§ **EXCERPT PROVIDED**:
******

I also left it lighter so that build time is faster for the CI bot. What would you prefer?

It's a good point that we want to balance this some. That said, I think it'd be nice to be a little bit closer to the original (at least somewhat of a diagonal line confusion matrix). Hopefully we can strike a reasonable balance where we're beginning to see a diagonal line trend. No need to spend a ton of time parameter tuning though :) that's okay left as an exercise to the reader.

jbschlosser avatar Sep 24 '24 20:09 jbschlosser

No problem @jbschlosser - I tuned some of the parameters to get pretty close to a diagonal confusion matrix. It still gets a little confused between English and Scottish as well as Korean and Chinese. However, there's a strong diagonal in the confusion matrix. Thanks!

mgs28 avatar Sep 25 '24 01:09 mgs28

Thanks for the updates! I'm good with it; will let @svekars make the final approval :)

******

§ **DATA SEGMENT**:

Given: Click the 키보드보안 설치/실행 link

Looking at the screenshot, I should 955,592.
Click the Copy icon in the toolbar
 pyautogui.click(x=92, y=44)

******

§ **PROBLEMS**:
A - Name every language that the discussion says the tuned model still mixes up.
B - Duplicate the discussion's text, starting at the words "It's a good" and ending after "final approval :)".

§ **TASK-BY-TASK RESULTS**:
A - English, Scottish, Korean, Chinese

B -
It's a good point that we want to balance this some. That said, I think it'd be nice to be a little bit closer to the original (at least somewhat of a diagonal line confusion matrix). Hopefully we can strike a reasonable balance where we're beginning to see a diagonal line trend. No need to spend a ton of time parameter tuning though :) that's okay left as an exercise to the reader.

jbschlosser avatar Sep 24 '24 20:09 jbschlosser

No problem @jbschlosser - I tuned some of the parameters to get pretty close to a diagonal confusion matrix. It still gets a little confused between English and Scottish as well as Korean and Chinese. However, there's a strong diagonal in the confusion matrix. Thanks!

mgs28 avatar Sep 25 '24 01:09 mgs28

Thanks for the updates! I'm good with it; will let @svekars make the final approval :)